Photo credit:   Gettyimages

Photo credit: Gettyimages

As if 15 seasons worth of “ER” were not enough, NBC has unleashed a new medical drama upon the world, whether we like it or not. Medical dramas such as “Ben Casey” have been around almost as long as television itself. Therefore, it is incredibly difficult to break new ground in this particular genre. Indeed, NBC’s “The Night Shift” does not offer viewers anything new in this tired and dusty format.

It is not the easiest thing in the world to create a completely original show, especially one in a genre that has been done to death over the years. However, the thing that is infuriating about “The Night Shift” is that it does not even try to be original. In fact, it can be argued that the series has more clichés than any other medical drama in history. Of course, everything begins with a staff of doctors and nurses that would look equally at home on the covers of GQ and Cosmopolitan. I am not sure why these people chose to get into the medical field when they could have made much more money as professional models. Although, this trend is hardly unique to “The Night Shift.” Have you ever been treated by a doctor who looked like George Clooney or Julianna Margulies? I didn’t think so.

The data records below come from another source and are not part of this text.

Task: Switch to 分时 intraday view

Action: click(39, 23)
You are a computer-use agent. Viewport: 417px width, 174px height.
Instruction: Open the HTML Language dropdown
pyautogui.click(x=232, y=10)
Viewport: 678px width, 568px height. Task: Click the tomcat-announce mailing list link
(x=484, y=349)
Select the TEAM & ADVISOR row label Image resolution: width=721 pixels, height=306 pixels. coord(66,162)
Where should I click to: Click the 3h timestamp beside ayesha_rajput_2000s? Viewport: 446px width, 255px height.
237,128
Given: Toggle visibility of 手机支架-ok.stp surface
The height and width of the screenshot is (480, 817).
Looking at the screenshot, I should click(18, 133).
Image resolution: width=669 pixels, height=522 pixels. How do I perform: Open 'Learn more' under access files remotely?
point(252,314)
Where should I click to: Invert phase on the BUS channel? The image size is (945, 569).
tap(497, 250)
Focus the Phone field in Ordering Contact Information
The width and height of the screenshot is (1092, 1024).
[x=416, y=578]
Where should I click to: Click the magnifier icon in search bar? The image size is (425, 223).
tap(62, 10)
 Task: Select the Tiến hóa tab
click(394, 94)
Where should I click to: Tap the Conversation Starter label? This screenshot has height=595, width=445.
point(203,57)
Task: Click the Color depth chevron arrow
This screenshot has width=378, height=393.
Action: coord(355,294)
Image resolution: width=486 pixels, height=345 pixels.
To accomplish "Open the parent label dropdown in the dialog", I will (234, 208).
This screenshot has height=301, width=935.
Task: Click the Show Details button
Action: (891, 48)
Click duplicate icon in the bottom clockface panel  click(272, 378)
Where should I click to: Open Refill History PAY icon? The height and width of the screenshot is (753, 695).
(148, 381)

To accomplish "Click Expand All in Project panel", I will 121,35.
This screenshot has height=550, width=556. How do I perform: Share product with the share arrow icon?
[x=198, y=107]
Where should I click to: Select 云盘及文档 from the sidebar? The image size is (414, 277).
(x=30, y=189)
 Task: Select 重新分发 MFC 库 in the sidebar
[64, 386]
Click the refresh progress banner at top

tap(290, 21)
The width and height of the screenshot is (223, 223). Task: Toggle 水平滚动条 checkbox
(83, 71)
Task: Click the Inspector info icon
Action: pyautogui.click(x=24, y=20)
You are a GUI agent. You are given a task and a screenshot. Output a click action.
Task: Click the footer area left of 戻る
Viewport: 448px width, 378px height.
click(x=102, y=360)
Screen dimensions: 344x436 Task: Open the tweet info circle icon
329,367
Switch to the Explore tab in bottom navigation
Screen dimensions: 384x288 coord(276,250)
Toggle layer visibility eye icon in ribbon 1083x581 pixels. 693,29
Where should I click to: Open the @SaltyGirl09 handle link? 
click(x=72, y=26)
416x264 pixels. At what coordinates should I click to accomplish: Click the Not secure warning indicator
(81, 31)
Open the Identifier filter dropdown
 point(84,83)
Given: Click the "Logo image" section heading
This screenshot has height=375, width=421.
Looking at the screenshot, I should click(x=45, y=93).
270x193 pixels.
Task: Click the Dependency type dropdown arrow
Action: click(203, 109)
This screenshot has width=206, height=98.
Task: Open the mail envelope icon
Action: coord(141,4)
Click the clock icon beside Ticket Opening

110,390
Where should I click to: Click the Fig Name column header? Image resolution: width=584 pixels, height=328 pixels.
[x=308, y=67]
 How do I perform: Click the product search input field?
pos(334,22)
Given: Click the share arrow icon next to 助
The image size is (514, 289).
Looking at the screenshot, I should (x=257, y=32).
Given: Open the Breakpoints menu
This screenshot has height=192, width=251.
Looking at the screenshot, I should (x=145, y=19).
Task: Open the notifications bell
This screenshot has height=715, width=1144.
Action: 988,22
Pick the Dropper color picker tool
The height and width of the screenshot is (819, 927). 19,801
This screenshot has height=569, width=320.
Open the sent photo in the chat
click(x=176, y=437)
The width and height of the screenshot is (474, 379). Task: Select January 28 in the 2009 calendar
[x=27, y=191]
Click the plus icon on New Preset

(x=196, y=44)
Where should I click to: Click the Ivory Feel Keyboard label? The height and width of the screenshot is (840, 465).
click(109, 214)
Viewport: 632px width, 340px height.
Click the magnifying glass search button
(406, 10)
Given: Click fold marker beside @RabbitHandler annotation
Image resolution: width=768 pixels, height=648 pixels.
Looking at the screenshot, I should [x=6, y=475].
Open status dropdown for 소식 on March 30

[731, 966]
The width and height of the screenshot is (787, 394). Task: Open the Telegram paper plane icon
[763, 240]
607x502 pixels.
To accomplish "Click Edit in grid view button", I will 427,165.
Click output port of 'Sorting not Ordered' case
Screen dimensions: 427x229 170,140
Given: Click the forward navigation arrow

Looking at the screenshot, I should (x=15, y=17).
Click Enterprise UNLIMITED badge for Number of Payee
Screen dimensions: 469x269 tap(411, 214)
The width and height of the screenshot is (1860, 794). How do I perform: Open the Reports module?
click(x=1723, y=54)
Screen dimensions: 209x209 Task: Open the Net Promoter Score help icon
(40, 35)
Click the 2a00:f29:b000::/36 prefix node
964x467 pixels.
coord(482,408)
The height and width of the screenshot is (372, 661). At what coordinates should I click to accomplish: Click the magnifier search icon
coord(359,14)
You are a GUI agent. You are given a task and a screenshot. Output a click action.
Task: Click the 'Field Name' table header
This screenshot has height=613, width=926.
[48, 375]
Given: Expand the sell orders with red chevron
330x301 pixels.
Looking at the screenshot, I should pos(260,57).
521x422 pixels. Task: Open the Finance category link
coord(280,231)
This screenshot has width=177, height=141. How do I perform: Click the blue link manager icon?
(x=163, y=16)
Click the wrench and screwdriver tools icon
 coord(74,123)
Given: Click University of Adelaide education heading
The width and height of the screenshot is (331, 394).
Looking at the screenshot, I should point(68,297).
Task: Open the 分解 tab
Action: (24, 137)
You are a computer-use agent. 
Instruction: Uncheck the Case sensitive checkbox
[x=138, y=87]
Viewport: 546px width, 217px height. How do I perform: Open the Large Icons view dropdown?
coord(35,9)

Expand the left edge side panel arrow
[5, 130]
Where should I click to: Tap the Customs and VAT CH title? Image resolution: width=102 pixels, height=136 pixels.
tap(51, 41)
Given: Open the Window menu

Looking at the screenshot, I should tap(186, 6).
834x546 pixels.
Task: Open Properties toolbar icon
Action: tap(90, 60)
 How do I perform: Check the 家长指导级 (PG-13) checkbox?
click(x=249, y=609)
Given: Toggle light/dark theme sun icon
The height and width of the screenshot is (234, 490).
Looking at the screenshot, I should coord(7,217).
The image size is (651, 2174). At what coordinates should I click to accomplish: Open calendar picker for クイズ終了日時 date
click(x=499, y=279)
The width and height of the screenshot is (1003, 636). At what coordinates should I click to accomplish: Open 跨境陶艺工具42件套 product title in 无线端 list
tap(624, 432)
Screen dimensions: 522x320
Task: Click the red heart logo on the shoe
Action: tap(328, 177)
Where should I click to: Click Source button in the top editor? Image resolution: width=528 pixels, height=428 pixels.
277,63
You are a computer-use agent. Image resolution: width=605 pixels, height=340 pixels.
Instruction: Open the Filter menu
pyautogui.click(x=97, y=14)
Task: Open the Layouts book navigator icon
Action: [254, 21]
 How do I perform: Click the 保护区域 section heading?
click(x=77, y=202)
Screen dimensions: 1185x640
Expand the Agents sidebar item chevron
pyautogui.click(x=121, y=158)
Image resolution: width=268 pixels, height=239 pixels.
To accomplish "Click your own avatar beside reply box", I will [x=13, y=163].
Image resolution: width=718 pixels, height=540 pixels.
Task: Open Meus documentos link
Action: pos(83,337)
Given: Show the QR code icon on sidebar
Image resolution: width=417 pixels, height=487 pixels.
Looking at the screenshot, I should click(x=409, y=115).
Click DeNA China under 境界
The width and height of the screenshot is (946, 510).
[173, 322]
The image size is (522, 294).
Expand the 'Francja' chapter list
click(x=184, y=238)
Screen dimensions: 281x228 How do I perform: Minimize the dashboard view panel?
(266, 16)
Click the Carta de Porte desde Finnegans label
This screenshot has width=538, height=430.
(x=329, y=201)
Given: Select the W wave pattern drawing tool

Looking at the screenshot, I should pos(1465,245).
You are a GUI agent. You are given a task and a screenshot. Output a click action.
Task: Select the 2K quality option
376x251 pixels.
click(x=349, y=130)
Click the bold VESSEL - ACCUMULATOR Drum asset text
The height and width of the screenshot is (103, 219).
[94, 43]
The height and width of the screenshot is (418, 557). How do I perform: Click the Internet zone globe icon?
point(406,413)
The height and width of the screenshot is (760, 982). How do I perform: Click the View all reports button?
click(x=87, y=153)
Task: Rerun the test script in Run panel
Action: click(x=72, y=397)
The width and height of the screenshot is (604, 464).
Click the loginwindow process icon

The show focuses on a night shift staff at a hospital. The characters seem to be cardboard cutouts, purchased from a store that specializes in generic medical drama personnel. There is no effort made to develop the characters whatsoever. The lead doctor is T.C. Callahan, played by Eoin Macken. Between surgeries, he likes to drink beer, punch his superiors and take his shirt off every chance he gets. I guess these are the things rebel doctors do, never mind the possible malpractice suits.

The clichés keep right on rolling with the hospital administrator played by Freddy Rodriguez. You see, this guy actually wants to save money more than he wants to save lives. As I said, the originality train left the station long ago as far as “The Night Shift” is concerned. It might be time to permanently put the medical drama genre out to pasture. “The Night Shift” could help make that happen.